— begin —

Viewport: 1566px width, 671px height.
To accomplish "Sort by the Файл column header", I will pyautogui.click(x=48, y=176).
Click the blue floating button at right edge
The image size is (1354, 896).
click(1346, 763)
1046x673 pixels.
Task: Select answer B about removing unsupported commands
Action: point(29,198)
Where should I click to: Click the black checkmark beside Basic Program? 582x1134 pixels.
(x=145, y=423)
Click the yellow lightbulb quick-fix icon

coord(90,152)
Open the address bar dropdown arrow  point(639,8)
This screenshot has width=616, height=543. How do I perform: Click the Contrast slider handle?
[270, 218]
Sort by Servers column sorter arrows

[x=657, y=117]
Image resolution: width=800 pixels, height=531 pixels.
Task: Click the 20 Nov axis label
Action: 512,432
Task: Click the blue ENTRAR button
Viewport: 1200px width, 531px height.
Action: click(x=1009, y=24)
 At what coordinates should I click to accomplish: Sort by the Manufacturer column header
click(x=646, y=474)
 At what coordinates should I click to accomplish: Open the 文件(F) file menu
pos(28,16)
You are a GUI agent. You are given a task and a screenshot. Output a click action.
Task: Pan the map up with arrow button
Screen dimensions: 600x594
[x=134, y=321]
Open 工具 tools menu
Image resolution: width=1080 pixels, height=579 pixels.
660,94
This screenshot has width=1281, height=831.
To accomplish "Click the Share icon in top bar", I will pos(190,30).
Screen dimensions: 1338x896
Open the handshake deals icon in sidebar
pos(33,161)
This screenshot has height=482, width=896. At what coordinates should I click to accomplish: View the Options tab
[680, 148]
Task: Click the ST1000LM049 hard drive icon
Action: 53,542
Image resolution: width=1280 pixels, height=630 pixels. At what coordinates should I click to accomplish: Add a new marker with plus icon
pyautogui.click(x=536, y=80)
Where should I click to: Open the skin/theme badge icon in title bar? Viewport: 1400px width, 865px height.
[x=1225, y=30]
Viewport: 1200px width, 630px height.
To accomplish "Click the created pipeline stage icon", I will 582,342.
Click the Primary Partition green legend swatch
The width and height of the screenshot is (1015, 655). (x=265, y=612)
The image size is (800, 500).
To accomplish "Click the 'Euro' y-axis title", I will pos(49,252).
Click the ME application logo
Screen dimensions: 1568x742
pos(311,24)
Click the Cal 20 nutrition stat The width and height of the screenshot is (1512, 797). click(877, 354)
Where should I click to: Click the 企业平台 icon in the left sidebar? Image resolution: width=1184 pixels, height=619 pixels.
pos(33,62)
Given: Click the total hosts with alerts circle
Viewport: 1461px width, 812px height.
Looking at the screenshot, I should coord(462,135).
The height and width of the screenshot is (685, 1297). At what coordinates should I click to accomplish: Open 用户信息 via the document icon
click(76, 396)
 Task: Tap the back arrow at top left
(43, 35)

— end —

Please rewrite the data from the line with "At what coordinates should I click to accomplish: Sort" up to and including the line with "[x=134, y=321]", keeping the requests, and shift every coordinate in the answers by -26.

 At what coordinates should I click to accomplish: Sort by the Manufacturer column header
click(x=620, y=448)
 At what coordinates should I click to accomplish: Open the 文件(F) file menu
pos(2,-10)
You are a GUI agent. You are given a task and a screenshot. Output a click action.
Task: Pan the map up with arrow button
Screen dimensions: 600x594
[x=108, y=295]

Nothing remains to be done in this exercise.